§ Information supplied:
━━━━━━━━━━━━━━━━━━━━

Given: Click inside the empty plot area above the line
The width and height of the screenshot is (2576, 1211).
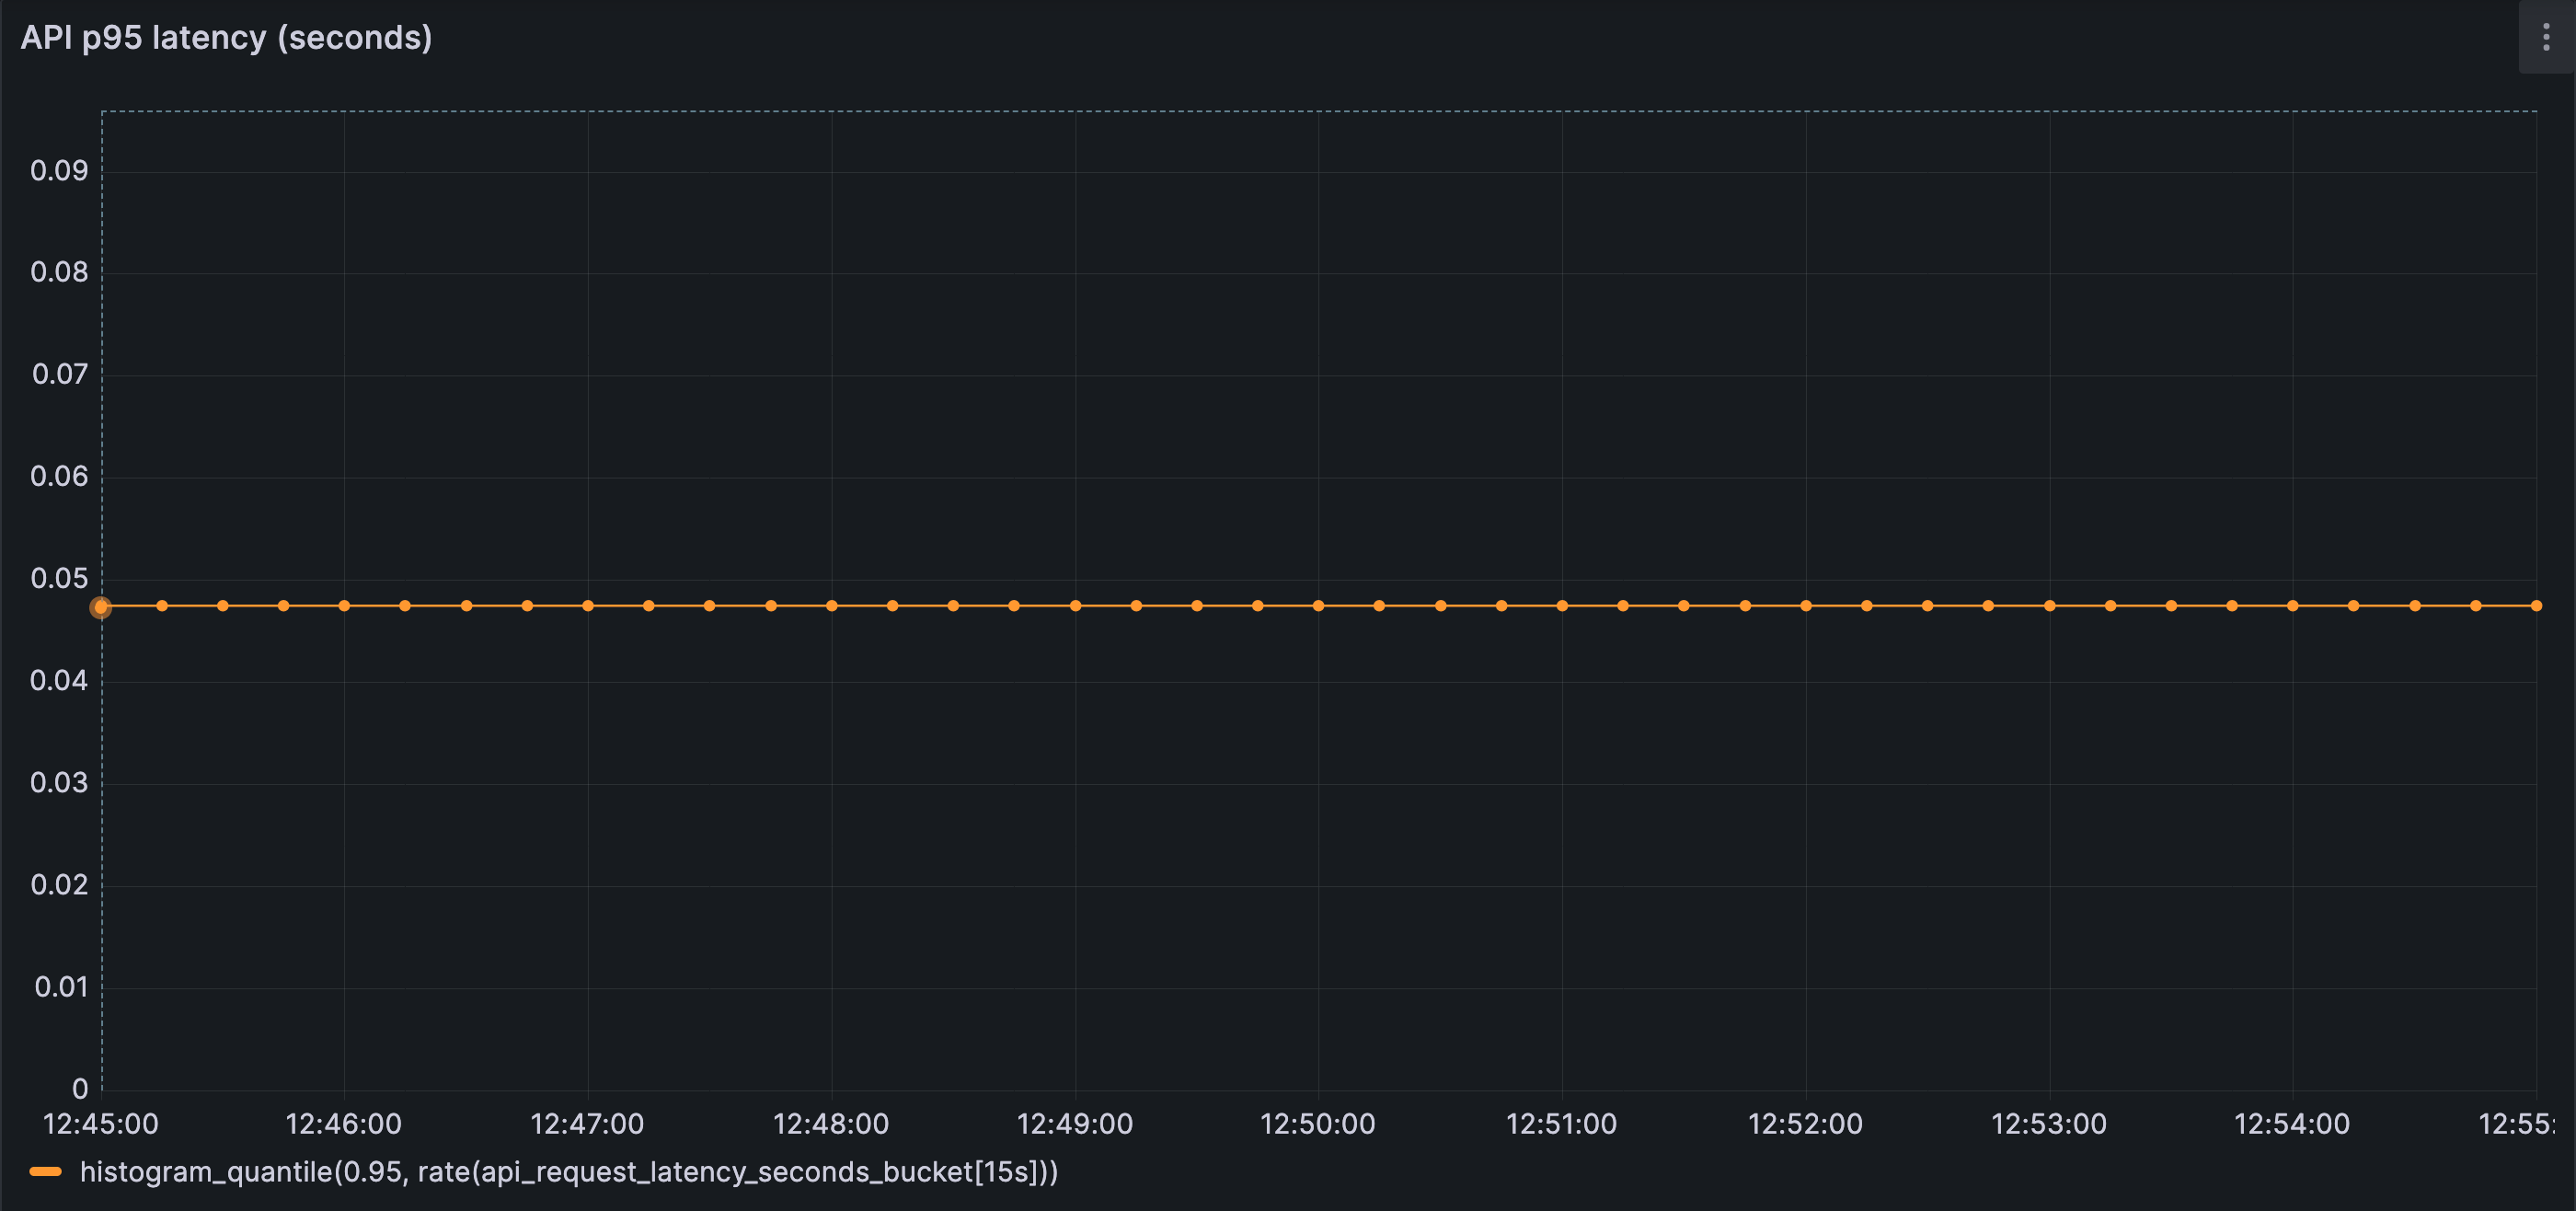Looking at the screenshot, I should (x=1300, y=350).
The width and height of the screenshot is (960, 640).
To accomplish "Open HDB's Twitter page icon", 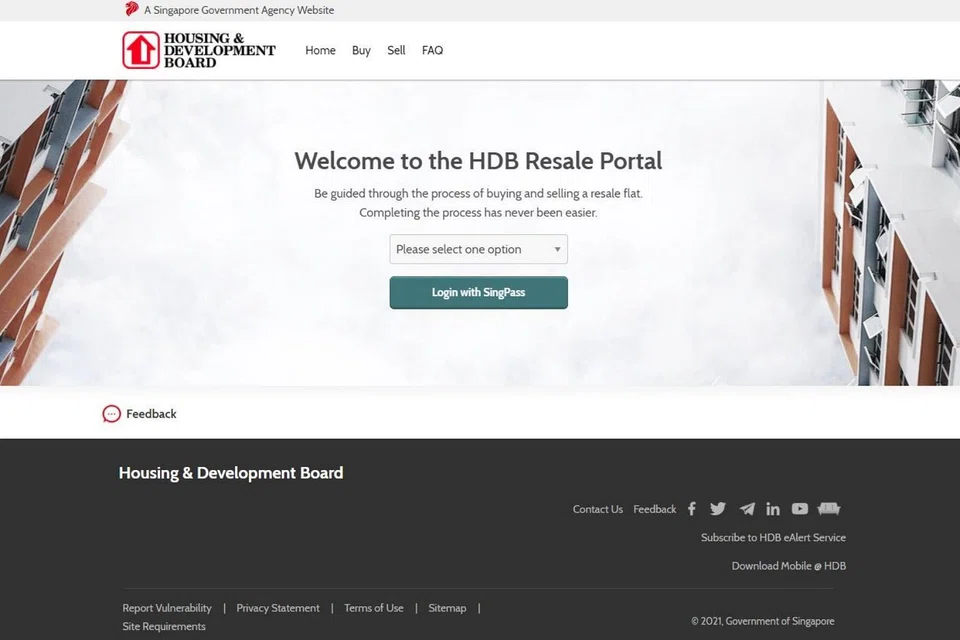I will click(718, 509).

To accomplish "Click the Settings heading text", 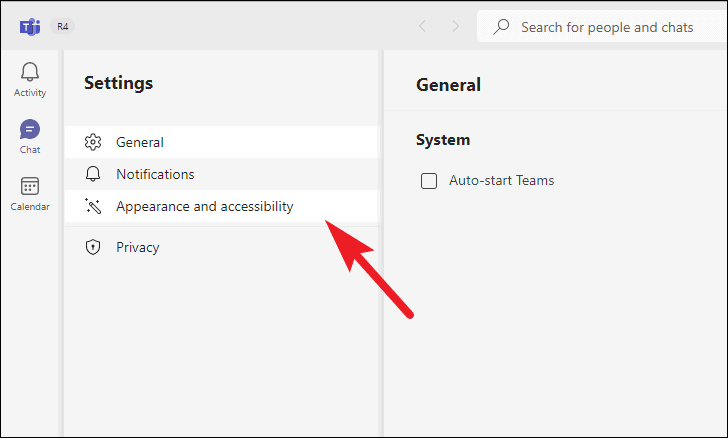I will click(118, 83).
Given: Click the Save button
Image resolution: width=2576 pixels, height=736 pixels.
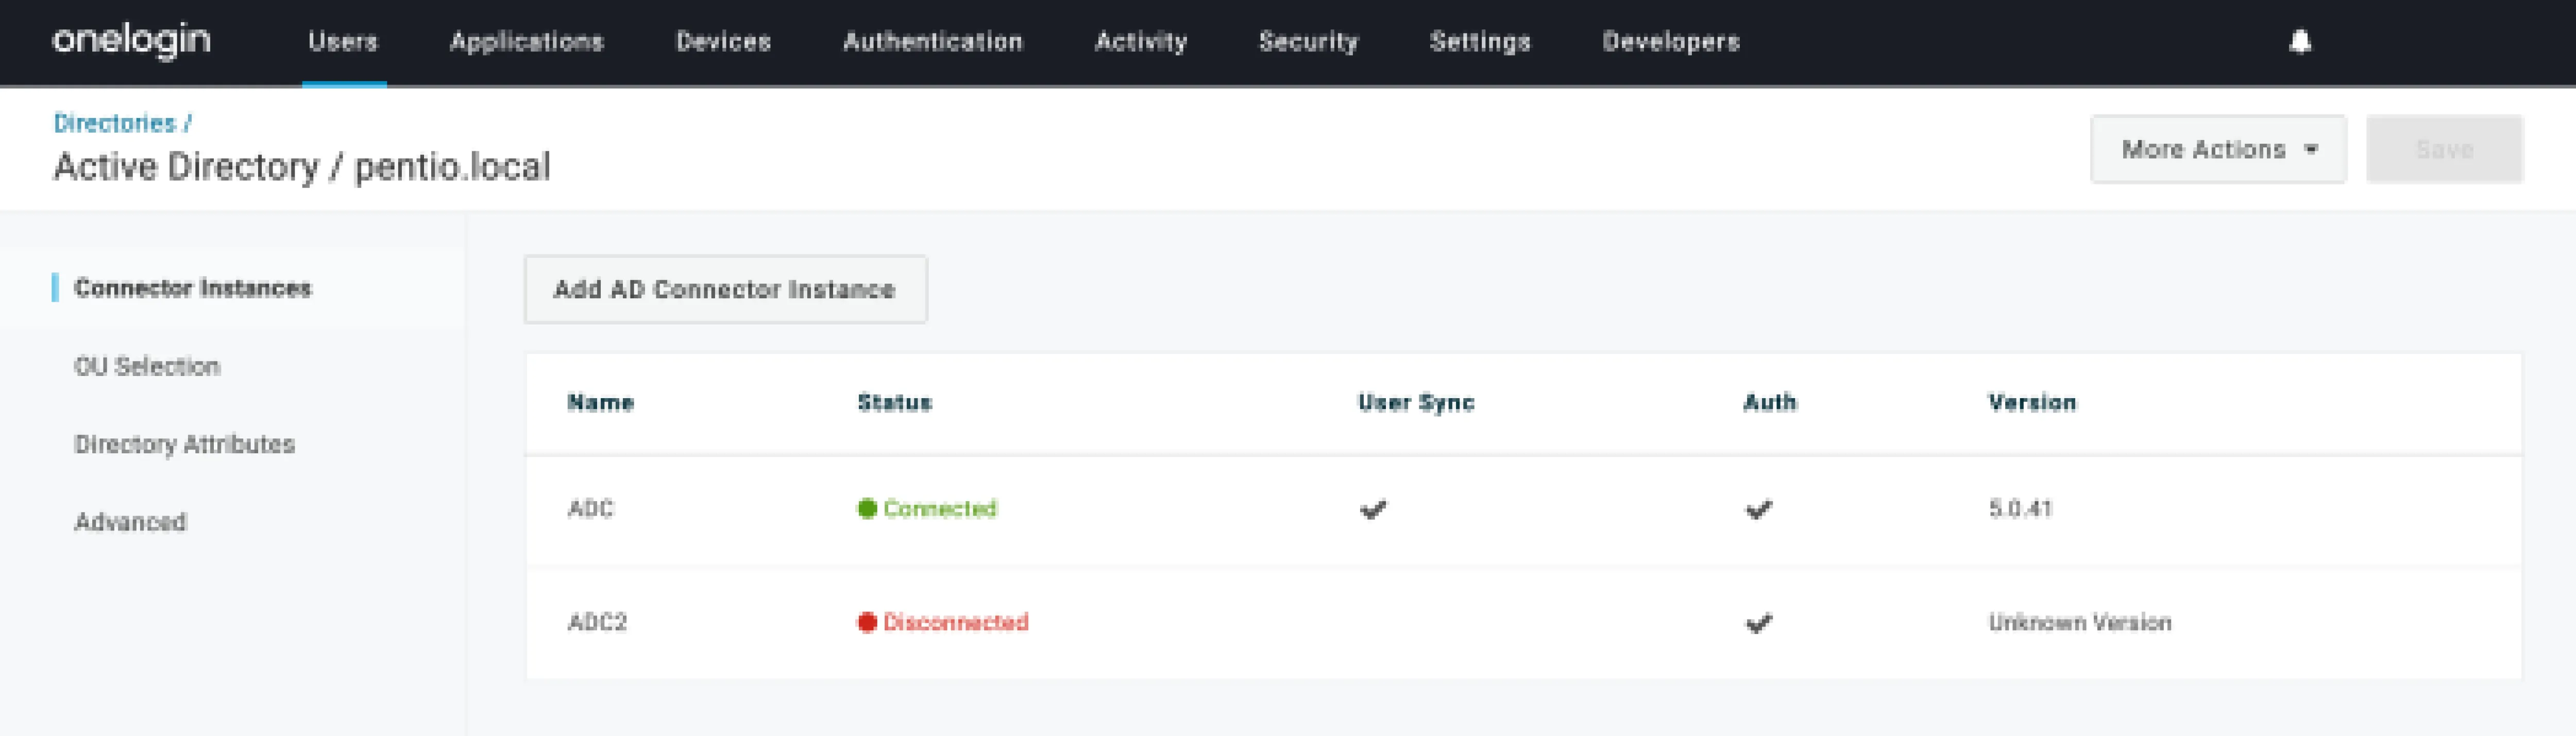Looking at the screenshot, I should [2443, 150].
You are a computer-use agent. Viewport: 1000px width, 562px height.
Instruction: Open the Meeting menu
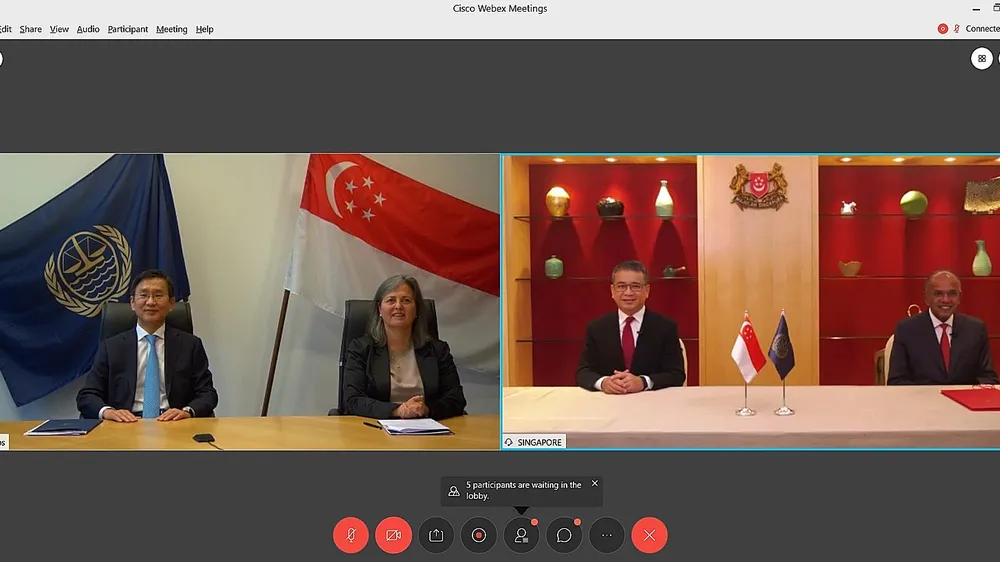(x=172, y=29)
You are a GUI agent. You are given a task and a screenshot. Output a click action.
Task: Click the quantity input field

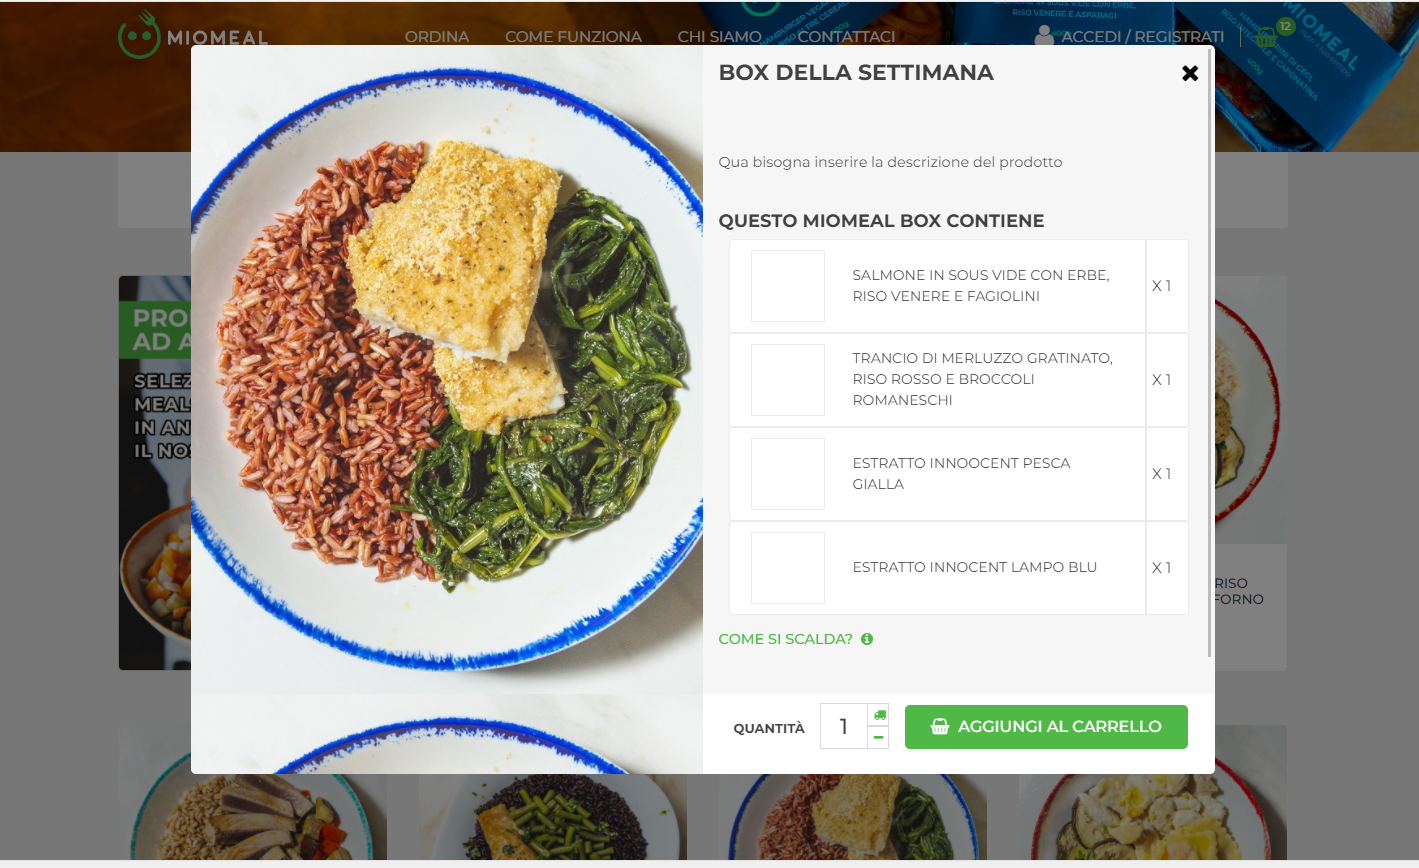tap(844, 726)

━━━━━━━━━━━━━━━━━━━━

§ What to work on:
Reproduce the listing from the line with "Given: Click the Save button" up to and including the line with "(x=172, y=29)", and leave the pictures out of your answer.

§ Correct output:
Given: Click the Save button
Image resolution: width=2576 pixels, height=736 pixels.
Looking at the screenshot, I should [2443, 150].
You are a computer-use agent. Viewport: 1000px width, 562px height.
Instruction: Open the Meeting menu
(x=172, y=29)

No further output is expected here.